The LSTM model demonstrated improved statistical evaluation metrics and forecast indices (except for POD) compared to the CMAQ results in D00. However, its performance declined across all statistical metrics compared to SARIMAX. Nevertheless, as the forecast lead time increased from D00 to D02, LSTM outperformed both CMAQ and SARIMAX in predictive performance.
These results suggest that LSTM excels in learning various data patterns such as high- and low-concentration episodes due to its ability to train on four years of historical data, unlike SARIMAX. Specifically, its ability to preserve long-term patterns enhances its effectiveness in making extended-range forecasts.
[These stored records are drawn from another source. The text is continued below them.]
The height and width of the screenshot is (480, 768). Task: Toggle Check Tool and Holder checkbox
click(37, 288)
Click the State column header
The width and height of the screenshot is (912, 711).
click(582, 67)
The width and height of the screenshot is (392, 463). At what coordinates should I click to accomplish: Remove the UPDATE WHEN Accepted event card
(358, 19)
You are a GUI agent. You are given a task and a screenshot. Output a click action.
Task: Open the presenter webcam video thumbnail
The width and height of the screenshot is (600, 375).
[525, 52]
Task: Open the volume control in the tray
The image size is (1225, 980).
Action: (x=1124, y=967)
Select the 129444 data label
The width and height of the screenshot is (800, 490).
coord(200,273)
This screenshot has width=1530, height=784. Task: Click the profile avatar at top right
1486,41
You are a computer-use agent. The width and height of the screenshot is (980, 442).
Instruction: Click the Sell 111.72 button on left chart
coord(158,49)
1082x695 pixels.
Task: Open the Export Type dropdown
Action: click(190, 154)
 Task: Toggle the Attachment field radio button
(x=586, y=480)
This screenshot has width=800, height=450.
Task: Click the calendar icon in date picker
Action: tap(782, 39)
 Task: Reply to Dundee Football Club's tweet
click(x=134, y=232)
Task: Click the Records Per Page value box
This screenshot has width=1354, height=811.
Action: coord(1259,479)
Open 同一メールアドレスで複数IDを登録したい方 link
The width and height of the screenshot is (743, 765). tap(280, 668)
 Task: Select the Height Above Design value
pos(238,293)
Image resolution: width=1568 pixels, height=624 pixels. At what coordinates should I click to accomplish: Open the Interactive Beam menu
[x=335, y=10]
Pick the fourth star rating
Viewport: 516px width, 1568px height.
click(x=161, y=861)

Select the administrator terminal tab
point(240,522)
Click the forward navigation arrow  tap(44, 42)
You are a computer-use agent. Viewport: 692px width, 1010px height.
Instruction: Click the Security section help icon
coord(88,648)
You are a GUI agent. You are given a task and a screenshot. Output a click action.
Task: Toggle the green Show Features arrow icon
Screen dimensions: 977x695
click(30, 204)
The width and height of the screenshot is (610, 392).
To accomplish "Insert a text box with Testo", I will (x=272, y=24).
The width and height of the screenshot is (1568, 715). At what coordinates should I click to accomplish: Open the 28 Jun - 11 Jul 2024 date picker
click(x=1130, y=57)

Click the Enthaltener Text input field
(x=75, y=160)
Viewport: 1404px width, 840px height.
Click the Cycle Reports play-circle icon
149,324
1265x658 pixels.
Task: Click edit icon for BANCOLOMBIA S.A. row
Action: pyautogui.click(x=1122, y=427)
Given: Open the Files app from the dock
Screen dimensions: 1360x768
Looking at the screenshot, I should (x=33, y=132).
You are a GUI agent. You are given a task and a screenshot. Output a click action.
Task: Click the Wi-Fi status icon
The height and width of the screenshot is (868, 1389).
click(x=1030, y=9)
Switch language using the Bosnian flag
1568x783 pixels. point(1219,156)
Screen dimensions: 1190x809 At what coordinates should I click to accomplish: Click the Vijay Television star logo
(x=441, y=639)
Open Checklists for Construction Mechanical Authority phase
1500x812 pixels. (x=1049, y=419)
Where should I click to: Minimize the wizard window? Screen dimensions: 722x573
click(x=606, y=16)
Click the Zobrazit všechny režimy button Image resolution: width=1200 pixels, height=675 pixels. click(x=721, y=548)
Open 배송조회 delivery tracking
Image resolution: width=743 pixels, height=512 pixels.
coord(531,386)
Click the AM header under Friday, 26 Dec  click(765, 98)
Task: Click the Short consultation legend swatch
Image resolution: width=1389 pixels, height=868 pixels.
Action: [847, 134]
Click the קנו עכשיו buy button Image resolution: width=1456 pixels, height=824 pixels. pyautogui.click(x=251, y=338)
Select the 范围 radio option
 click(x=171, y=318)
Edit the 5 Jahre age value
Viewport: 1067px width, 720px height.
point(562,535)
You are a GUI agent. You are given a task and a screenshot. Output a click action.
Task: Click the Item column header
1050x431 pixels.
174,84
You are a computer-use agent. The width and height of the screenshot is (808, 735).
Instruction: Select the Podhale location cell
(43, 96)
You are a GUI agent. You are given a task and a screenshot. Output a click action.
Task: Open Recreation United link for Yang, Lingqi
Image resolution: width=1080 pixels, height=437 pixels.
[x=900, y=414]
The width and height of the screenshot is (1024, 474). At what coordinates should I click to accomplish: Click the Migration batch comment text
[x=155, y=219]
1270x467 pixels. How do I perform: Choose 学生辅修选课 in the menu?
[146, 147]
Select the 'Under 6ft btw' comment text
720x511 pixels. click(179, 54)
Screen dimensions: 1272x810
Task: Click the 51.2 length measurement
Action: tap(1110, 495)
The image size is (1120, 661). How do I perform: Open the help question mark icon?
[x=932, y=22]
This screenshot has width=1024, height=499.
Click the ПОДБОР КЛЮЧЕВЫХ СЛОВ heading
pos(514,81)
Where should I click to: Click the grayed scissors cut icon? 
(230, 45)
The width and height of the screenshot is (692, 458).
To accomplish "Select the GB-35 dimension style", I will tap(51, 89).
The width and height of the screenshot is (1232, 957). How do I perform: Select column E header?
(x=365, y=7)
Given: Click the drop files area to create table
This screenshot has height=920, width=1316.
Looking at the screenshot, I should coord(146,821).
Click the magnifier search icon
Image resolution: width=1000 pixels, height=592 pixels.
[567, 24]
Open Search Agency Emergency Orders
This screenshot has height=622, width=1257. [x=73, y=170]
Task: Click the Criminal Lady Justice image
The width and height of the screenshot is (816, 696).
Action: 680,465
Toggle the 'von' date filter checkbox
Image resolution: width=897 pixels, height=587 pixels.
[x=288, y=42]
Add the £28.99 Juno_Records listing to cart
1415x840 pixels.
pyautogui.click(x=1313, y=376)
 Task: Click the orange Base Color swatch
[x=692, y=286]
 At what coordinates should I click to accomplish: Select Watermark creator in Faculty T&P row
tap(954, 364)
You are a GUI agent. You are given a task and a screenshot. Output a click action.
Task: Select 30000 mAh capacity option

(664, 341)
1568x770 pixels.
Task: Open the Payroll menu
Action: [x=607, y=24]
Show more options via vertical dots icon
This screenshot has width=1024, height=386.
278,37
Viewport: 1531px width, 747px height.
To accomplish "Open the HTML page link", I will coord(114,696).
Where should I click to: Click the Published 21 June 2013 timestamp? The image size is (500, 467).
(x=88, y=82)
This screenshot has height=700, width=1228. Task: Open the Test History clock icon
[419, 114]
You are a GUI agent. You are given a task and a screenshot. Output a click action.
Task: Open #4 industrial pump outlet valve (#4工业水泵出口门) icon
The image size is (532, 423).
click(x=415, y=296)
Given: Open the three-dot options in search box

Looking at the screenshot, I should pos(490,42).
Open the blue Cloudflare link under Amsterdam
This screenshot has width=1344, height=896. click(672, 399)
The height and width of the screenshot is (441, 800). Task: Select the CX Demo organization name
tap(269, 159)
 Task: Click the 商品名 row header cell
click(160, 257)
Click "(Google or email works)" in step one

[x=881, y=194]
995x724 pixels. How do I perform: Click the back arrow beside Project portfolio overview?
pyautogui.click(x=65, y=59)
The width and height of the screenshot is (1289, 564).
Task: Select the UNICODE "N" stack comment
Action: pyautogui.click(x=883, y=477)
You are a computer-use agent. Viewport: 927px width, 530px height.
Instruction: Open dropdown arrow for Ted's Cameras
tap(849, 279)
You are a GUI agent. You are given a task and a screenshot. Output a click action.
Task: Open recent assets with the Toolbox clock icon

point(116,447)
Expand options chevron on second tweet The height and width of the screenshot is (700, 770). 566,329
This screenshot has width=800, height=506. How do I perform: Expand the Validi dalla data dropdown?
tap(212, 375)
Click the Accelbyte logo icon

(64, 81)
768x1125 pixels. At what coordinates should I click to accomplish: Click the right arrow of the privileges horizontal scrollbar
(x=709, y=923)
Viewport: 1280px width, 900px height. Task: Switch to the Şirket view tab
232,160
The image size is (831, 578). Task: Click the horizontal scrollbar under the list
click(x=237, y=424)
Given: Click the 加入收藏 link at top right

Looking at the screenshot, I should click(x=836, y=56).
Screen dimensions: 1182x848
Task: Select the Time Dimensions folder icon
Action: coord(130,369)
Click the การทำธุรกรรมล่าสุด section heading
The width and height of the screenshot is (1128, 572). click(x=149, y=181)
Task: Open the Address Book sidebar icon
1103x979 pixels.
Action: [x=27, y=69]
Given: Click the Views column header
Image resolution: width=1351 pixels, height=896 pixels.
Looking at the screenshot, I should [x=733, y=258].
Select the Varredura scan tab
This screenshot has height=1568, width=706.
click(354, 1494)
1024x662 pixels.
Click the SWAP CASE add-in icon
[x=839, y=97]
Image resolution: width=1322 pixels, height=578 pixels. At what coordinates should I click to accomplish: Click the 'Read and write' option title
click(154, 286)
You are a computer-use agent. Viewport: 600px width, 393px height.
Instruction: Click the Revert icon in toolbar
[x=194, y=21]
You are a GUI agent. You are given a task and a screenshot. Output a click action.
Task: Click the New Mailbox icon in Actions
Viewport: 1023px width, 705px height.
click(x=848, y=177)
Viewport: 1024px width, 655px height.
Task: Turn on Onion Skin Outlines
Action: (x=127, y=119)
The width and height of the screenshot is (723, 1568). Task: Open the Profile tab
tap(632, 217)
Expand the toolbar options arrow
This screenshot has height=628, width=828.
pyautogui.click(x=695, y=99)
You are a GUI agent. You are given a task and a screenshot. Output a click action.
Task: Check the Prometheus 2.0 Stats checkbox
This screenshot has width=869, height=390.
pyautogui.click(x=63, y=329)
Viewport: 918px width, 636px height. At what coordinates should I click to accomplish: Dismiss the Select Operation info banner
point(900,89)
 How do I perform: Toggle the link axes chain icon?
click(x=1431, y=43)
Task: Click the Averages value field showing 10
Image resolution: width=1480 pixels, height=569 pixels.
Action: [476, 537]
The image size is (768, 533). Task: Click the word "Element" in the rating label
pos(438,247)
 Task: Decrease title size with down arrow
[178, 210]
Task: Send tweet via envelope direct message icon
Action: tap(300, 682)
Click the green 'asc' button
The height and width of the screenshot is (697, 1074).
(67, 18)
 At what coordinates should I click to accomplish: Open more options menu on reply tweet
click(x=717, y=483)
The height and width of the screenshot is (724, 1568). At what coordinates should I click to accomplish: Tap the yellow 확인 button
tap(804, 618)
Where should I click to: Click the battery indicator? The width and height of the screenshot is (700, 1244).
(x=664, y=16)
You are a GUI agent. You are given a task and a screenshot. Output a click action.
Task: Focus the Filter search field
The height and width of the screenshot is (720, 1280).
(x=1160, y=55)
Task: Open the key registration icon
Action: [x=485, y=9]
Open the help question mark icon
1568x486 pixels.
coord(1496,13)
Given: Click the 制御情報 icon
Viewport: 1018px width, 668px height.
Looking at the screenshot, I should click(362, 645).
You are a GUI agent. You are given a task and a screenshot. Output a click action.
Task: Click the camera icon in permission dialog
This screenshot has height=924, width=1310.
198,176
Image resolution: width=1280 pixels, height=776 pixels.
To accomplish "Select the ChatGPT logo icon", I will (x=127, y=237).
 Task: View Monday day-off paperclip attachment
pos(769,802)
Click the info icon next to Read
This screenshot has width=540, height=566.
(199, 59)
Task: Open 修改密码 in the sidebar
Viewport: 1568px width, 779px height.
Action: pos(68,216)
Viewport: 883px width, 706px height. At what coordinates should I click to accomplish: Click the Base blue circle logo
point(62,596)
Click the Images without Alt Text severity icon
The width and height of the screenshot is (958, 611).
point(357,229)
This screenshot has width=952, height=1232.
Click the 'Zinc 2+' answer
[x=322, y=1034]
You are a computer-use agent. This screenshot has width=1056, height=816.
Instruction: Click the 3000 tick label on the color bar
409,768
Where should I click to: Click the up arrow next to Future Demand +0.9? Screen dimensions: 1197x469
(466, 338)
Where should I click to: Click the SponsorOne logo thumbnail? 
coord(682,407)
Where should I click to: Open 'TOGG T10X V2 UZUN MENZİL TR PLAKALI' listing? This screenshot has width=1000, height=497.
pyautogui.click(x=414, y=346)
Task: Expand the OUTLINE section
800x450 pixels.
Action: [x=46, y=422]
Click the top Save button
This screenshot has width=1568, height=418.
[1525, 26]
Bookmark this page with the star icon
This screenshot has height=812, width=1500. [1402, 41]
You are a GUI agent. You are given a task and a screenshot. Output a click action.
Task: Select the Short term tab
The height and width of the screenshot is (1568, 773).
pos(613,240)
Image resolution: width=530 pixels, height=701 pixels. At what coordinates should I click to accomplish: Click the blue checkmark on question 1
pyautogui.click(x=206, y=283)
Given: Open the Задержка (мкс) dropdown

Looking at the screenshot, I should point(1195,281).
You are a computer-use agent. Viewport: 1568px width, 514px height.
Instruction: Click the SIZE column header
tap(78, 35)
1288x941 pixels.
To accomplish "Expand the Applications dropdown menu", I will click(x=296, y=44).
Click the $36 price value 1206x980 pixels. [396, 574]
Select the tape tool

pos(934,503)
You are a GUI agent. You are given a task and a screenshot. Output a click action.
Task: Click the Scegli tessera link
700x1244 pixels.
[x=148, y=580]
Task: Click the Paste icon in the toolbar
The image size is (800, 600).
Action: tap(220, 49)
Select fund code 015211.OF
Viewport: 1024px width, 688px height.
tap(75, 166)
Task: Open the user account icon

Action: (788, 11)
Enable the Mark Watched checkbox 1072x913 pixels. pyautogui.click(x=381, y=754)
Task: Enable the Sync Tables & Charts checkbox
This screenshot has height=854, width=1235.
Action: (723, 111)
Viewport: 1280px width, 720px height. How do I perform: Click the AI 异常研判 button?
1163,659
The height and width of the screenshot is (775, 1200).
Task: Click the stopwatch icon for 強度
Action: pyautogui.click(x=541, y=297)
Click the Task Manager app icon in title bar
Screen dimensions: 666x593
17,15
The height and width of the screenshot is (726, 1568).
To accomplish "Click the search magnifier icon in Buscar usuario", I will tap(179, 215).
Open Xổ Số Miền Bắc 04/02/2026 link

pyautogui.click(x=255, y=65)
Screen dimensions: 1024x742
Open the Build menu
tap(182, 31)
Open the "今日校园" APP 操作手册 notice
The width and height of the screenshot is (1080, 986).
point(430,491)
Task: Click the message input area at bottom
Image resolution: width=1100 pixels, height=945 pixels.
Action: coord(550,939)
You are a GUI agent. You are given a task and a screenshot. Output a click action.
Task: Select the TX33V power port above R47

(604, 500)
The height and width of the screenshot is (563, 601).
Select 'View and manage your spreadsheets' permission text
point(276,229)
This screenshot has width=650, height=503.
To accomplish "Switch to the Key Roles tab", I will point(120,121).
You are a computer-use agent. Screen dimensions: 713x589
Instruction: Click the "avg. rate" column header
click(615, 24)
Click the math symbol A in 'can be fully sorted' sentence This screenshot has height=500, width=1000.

This characteristic represents the fundamental distinction between deep learning models such as LSTM and statistical models like SARIMAX.
Examining the temporal patterns shows that SARIMAX closely replicated high and low concentrations in D00, aligning well with the observed concentrations. However, on 2 January 2023, it tended to underestimate concentrations compared to measurements, exhibiting negative bias. This tendency became more frequent as the forecast progressed to D01 and D02, suggesting that the derived multi-variable equation approach contributes to long-term forecasting issues. Consequently, as the prediction advanced to D01 and D02, SARIMAX struggled to accurately capture the time series patterns of the observed concentrations. As such, SARIMAX exhibited tendencies to overestimate and underestimate under high- and low-concentration conditions, respectively. This can be interpreted as a limitation of its linear-based structure, which fails to capture nonlinear and abrupt changes in the data.
The LSTM model largely exhibits temporal characteristics similar to those of chemical transport models such as CMAQ and demonstrates patterns comparable to the observed concentrations. However, while the chemical transport model tends to overestimate concentrations in most cases, the LSTM model more closely aligns with the observed concentration levels. Furthermore, compared to the SARIMAX model, the LSTM model exhibits a similar trend to the observed concentrations even in long-term forecasts. Because deep learning training incorporates nonlinearity, LSTM, unlike SARIMAX, did not produce negative concentration predictions on 2 January 2023. In contrast, the LSTM model tended to follow the forecast patterns of the numerical model under certain high-concentration conditions. This is likely because the primary input data for the LSTM were based on the outputs of the numerical model, leading the LSTM to learn the nonlinear forecast patterns that occur during high-concentration events.
3.3. High PM2.5 Concentration Analysis
To analyze periods of high PM
2.5 concentration, episodes in which the daily and hourly PM
2.5 concentration in Seoul exceeded 35 μg/m
3 were selected. The model evaluation results for these high-concentration periods are presented in
Table 4 and
Table 5.
As the forecast progressed from D00 to D02, the LSTM model exhibited a decline in forecast indices and statistical metrics compared to the overall period (December 2022–March 2023), except for POD and FAR. However, despite the increase in forecast lead time, the forecast consistency did not deteriorate significantly; instead, it remained stable and even improved in some cases. These findings suggest that the LSTM model has strong applicability for air quality forecasting, particularly for high-PM2.5 concentration events.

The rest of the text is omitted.